Figure BDA0003407326380000103
And performing linear weighted fusion to obtain the final similarity score condition, wherein the formula is shown as follows:
Figure BDA0003407326380000104
wherein eta is a variable parameter with a value of [0, 1] and is used for adjusting the proportion of the two similarity scores in the comprehensive similarity score; and sequencing the result subgraphs by the scores of the comprehensive similarity to obtain the optimal query result and finish the fault retrieval.
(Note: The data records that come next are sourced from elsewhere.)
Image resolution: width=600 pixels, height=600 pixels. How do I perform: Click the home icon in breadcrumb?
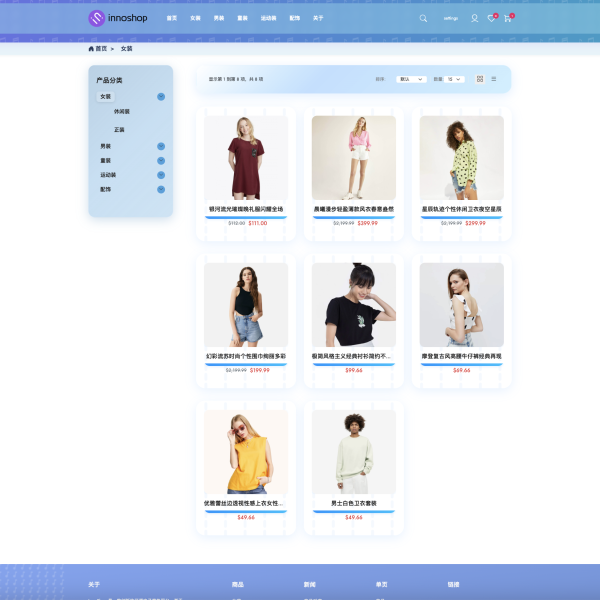92,48
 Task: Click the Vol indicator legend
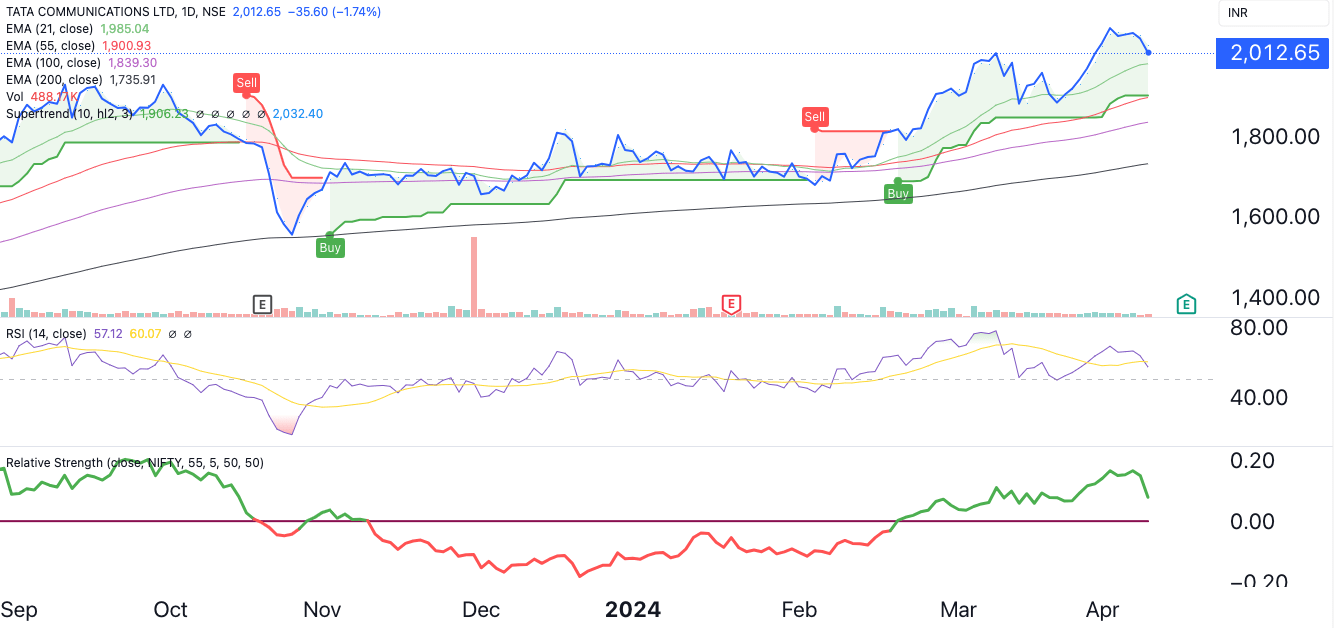pyautogui.click(x=15, y=97)
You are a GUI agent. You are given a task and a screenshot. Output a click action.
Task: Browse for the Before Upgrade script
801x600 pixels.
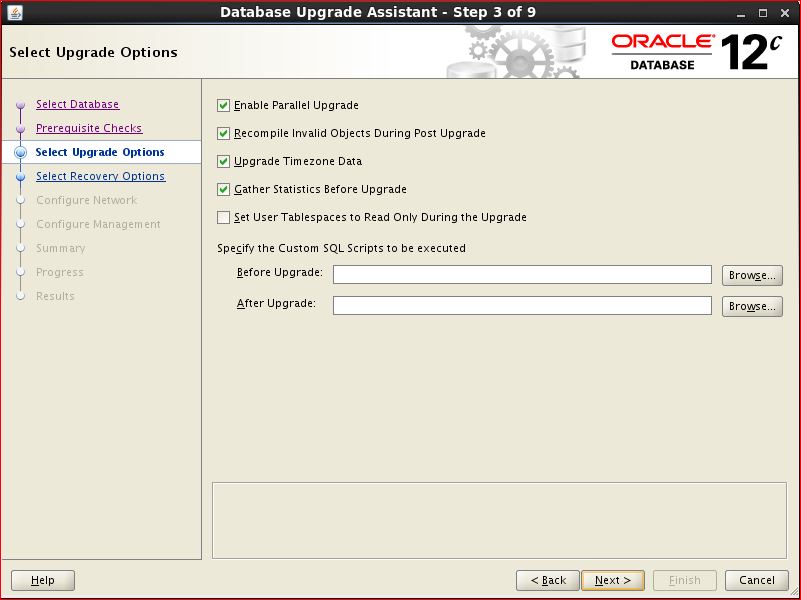coord(752,276)

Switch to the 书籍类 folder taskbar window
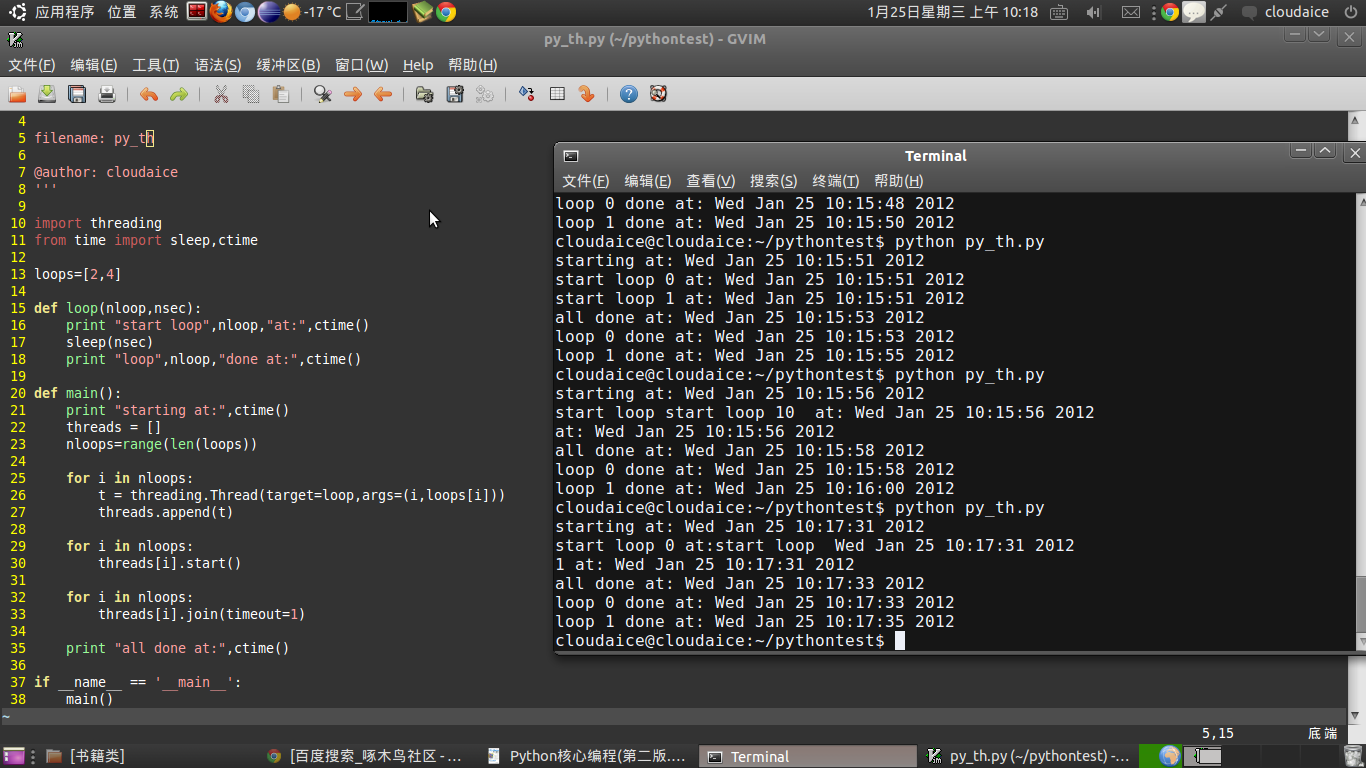97,756
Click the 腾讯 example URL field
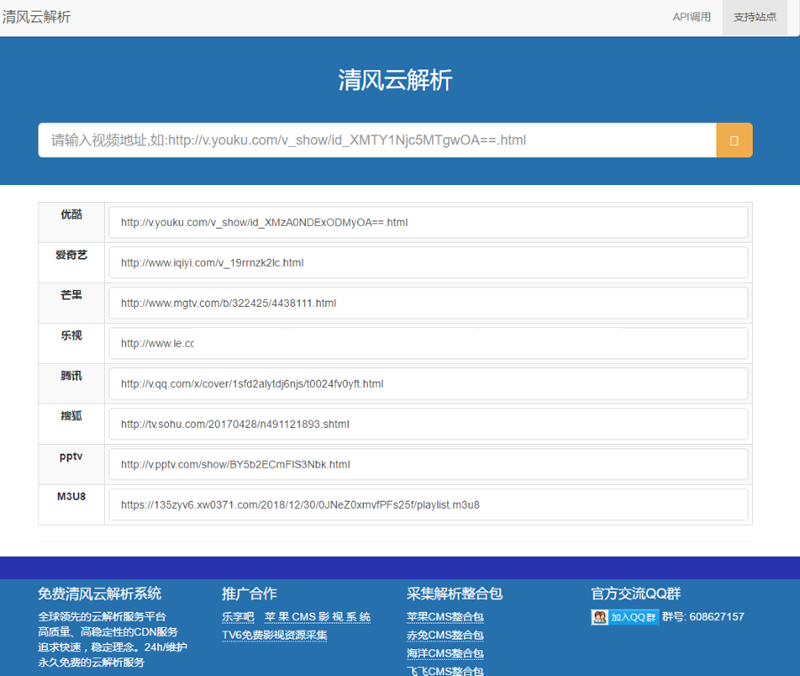Screen dimensions: 800x676 (428, 384)
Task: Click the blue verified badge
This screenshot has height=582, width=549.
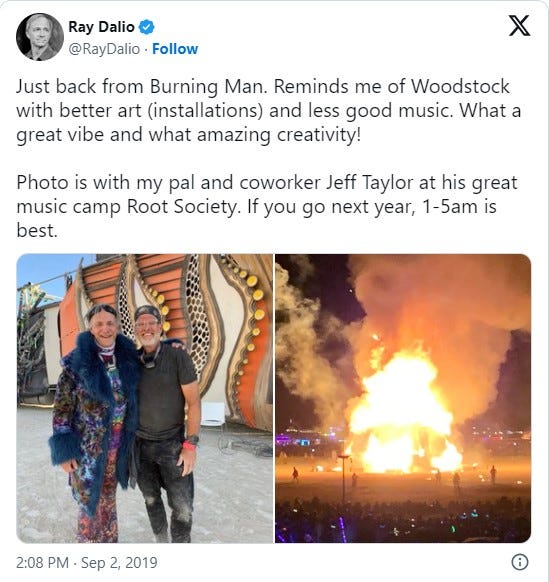Action: 146,27
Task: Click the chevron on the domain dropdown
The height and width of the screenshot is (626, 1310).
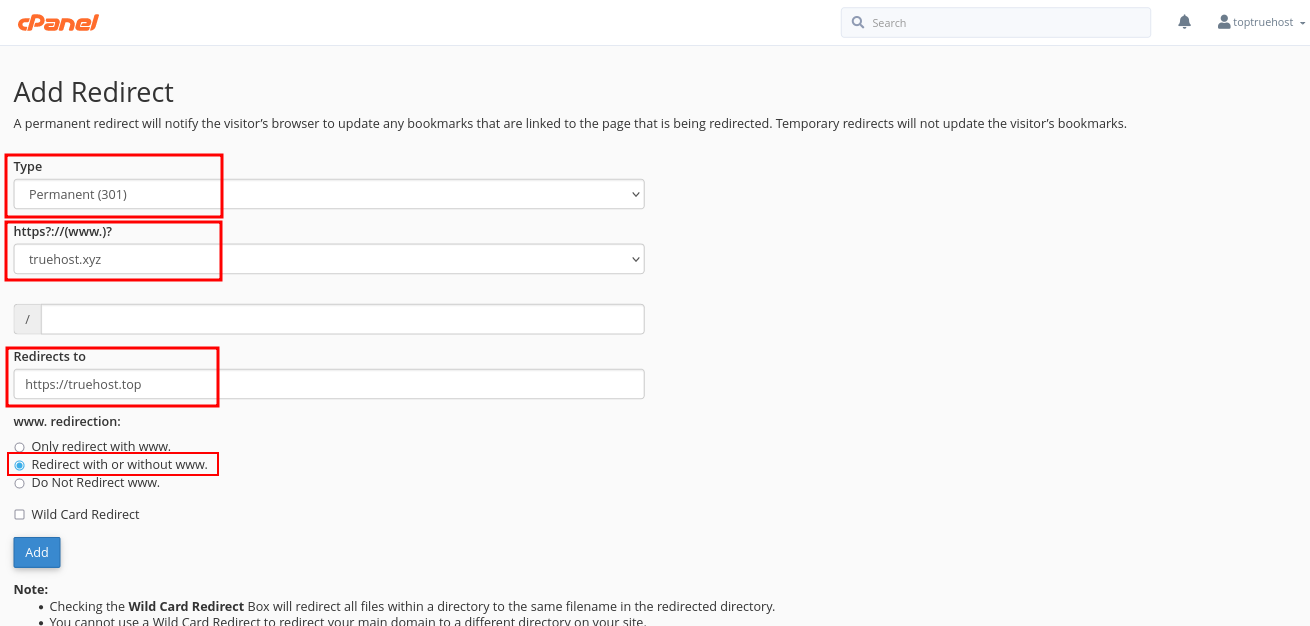Action: [636, 258]

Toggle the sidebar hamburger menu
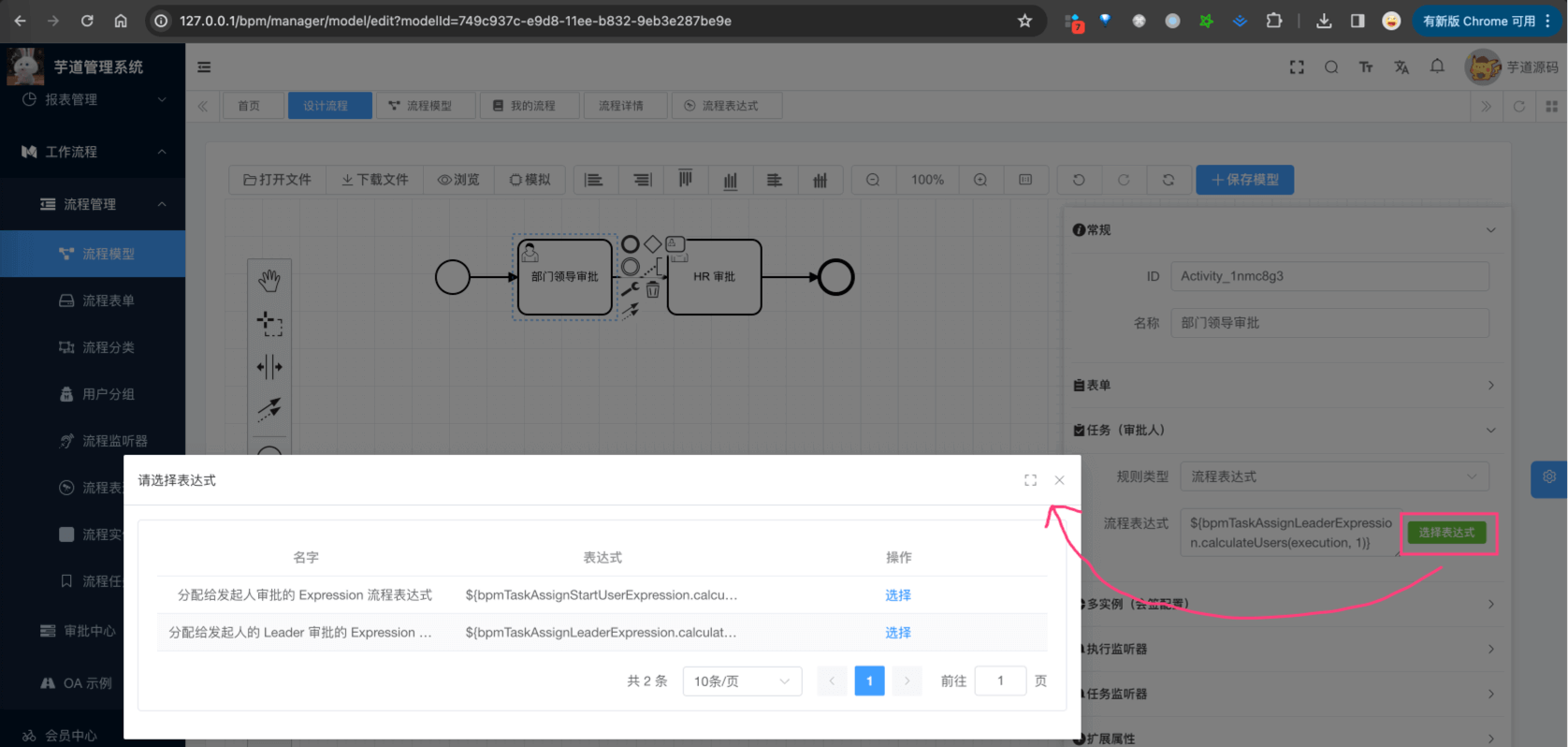tap(204, 67)
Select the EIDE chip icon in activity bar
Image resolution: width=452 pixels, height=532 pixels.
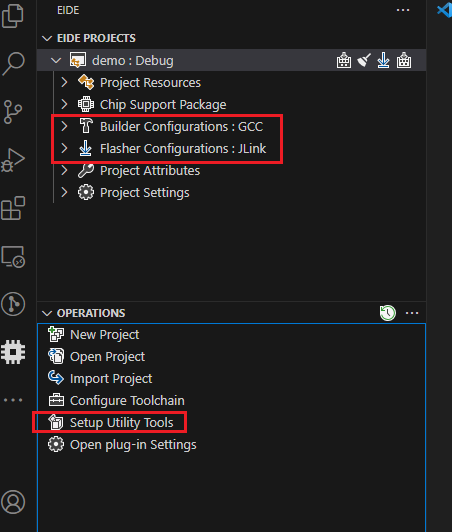pyautogui.click(x=13, y=352)
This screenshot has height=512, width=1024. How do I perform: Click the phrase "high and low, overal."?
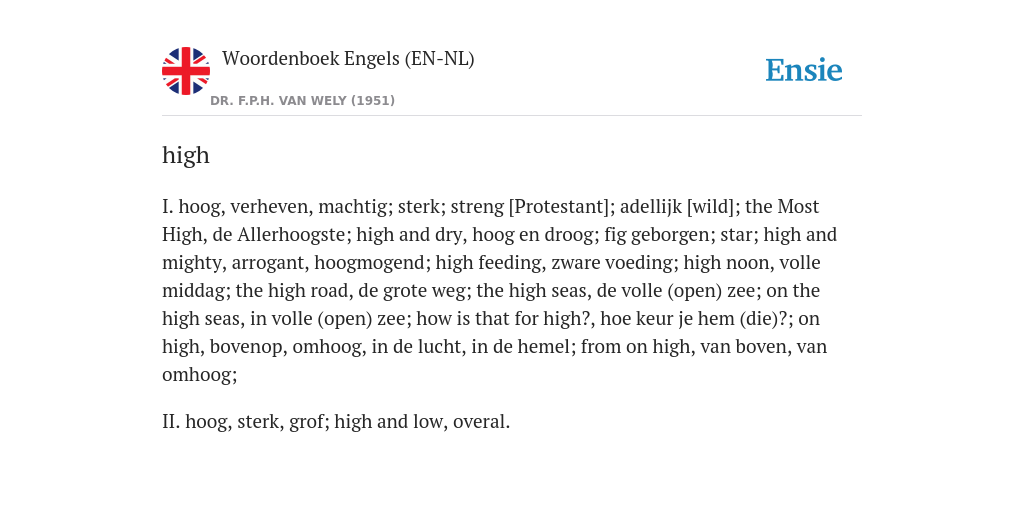point(422,422)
And 3) optimizing based on the Top-k query model, accelerating the query speed by using a distributed query method, and optimizing the execution efficiency of distributed knowledge graph query from two aspects of job scheduling and data storage on a distributed graph data processing platform: optimizing based on a Top-k query model, accelerating query speed by using computing power of a distributed environment, achieving the purpose of quickly responding to a query request, and optimizing the execution efficiency of distributed knowledge graph query from two aspects of job scheduling and data storage on a distributed graph data processing platform;
step 3.1) optimizing based on a Top-k query model, and accelerating the query speed by using the computing power of a distributed environment to achieve the aim of quickly responding to the query request; in order to achieve the purpose of index avoidance, the distance between the entities in the knowledge graph is calculated in real time by adopting a distributed breadth-first search method, and the distance between any two entities is prevented from being calculated in advance and stored; in order to accelerate the query speed, a checking and querying optimization method based on a clearance technology is proposed to accelerate the query speed, the accurate distance is replaced by the upper and lower bounds of the distance between the entities, and the optimal k result graphs are derived based on the upper and lower bounds, so that the purpose of effectively reducing the query time is achieved; the knowledge graph spectrogram query algorithm is realized in a distributed environment, and the distributed query algorithm is ensured to be executed in an actual environment through a storage mode of the knowledge graph in the distributed environment and an interaction mode among query tasks;
and 3.2) on the distributed graph data processing platform, optimizing the execution efficiency of the distributed knowledge graph query from two aspects of job scheduling and data storage: by optimizing the data loading time of the distributed checking task, the execution performance of the checking task is improved; scheduling tasks to computing nodes where data are located through a data locality-oriented task scheduling algorithm so as to avoid the influence of network I/O on checking performance as much as possible; through a data map multiplexing technology based on a shared memory, knowledge map data in the memory is multiplexed by a plurality of checking tasks, and I/O (input/output) overhead caused by repeated loading of data maps is avoided.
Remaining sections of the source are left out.